How this pitch detector works

PitchDetect measures repeating patterns in the microphone signal with the YIN method, converts the frequency to the nearest equal-tempered note, and reports the difference in cents.

Local by design

The signal stays in memory on your device. Stopping or leaving the page closes the microphone stream and audio context.

Filtered for useful results

A noise gate, confidence threshold, and multi-frame smoothing prevent weak or unstable sounds from appearing as certain notes.

For instruments and voice

Use it with guitar, bass, strings, brass, woodwinds, piano tones, humming, or a sustained singing voice.

Pitch detector FAQ

Answers about pitch, tuning, privacy, and troubleshooting.

How does an online pitch detector identify a note?

It analyzes the repetition period of an audio waveform, estimates its fundamental frequency, and maps that frequency to the nearest musical note. PitchDetect uses YIN plus confidence and stability checks.

What does A4 = 440 Hz mean?

It sets the A above middle C to 440 cycles per second. Other equal-tempered notes are calculated from that reference. You can adjust the reference from 420 to 460 Hz.

What are cents in tuning?

A cent is one hundredth of a semitone.

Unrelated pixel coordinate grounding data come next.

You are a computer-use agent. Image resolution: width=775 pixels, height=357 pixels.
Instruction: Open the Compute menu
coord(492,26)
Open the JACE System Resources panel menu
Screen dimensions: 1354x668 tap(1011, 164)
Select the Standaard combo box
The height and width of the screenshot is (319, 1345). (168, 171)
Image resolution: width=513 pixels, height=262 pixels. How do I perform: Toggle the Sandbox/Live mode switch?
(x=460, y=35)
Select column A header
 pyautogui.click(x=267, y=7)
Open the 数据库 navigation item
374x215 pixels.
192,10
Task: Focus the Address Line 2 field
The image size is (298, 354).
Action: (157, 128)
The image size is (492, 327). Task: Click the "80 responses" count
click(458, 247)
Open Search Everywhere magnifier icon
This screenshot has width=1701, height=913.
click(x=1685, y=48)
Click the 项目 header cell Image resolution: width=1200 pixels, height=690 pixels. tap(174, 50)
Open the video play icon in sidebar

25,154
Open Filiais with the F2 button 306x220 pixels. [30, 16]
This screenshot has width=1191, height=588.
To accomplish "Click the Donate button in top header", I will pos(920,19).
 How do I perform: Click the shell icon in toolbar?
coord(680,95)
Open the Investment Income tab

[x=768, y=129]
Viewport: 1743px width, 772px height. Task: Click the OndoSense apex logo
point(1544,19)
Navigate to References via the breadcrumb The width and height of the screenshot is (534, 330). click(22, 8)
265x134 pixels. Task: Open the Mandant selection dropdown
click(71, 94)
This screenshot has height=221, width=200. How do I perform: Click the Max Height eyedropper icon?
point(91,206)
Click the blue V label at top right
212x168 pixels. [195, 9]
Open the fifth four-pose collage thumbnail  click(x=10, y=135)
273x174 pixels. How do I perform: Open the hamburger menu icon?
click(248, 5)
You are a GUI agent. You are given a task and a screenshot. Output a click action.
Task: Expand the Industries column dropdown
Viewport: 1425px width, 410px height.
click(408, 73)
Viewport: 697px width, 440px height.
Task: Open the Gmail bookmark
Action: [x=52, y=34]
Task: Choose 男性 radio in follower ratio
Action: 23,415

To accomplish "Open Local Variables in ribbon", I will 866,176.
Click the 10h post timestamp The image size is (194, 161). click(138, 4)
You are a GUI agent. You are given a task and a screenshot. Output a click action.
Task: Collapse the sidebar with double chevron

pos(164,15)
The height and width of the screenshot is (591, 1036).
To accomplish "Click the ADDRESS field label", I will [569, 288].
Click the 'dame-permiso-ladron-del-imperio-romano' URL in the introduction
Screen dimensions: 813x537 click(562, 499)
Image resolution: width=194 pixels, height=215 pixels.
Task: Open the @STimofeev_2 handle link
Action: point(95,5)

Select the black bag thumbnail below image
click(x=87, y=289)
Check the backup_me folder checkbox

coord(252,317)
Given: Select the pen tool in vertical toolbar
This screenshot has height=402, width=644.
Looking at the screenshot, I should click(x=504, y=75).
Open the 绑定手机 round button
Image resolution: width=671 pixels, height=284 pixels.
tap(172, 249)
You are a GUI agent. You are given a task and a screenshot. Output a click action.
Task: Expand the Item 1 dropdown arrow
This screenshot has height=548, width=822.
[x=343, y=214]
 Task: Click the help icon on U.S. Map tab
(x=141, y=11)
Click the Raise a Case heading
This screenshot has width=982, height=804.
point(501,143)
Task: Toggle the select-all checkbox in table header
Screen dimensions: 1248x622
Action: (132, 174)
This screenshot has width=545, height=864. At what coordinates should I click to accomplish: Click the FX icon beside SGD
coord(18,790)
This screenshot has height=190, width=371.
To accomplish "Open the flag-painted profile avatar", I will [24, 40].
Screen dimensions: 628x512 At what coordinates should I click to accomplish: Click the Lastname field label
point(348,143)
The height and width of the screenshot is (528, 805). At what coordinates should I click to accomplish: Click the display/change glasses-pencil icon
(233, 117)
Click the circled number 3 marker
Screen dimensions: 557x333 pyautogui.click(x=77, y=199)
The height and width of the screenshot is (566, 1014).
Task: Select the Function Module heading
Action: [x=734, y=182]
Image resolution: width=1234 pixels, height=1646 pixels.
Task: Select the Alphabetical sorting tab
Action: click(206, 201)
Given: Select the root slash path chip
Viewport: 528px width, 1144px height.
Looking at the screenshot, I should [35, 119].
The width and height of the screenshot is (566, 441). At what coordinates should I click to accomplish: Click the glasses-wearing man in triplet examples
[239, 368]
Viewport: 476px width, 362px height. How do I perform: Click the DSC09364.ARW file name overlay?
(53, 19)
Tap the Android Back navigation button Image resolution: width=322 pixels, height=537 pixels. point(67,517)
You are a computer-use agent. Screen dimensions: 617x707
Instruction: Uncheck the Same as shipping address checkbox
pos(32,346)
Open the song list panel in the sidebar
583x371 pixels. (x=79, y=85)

Negative cents are flat, positive cents are sharp, and values close to zero are in tune with the selected reference.

Is my microphone audio private?

Yes. Analysis runs locally in your browser. PitchDetect does not record, upload, or persist microphone audio, and Stop closes the active media tracks.

Why is no note showing?

Check microphone permission and the selected input, move closer, reduce background noise, and hold one steady note. Weak or unstable input is intentionally withheld. Singers can select their voice range if the octave appears wrong.

Can I use it for both instruments and vocals?

Yes. It works best with a clear, sustained, mostly monophonic sound. Chords, heavy effects, room echo, and background music can make the fundamental pitch ambiguous.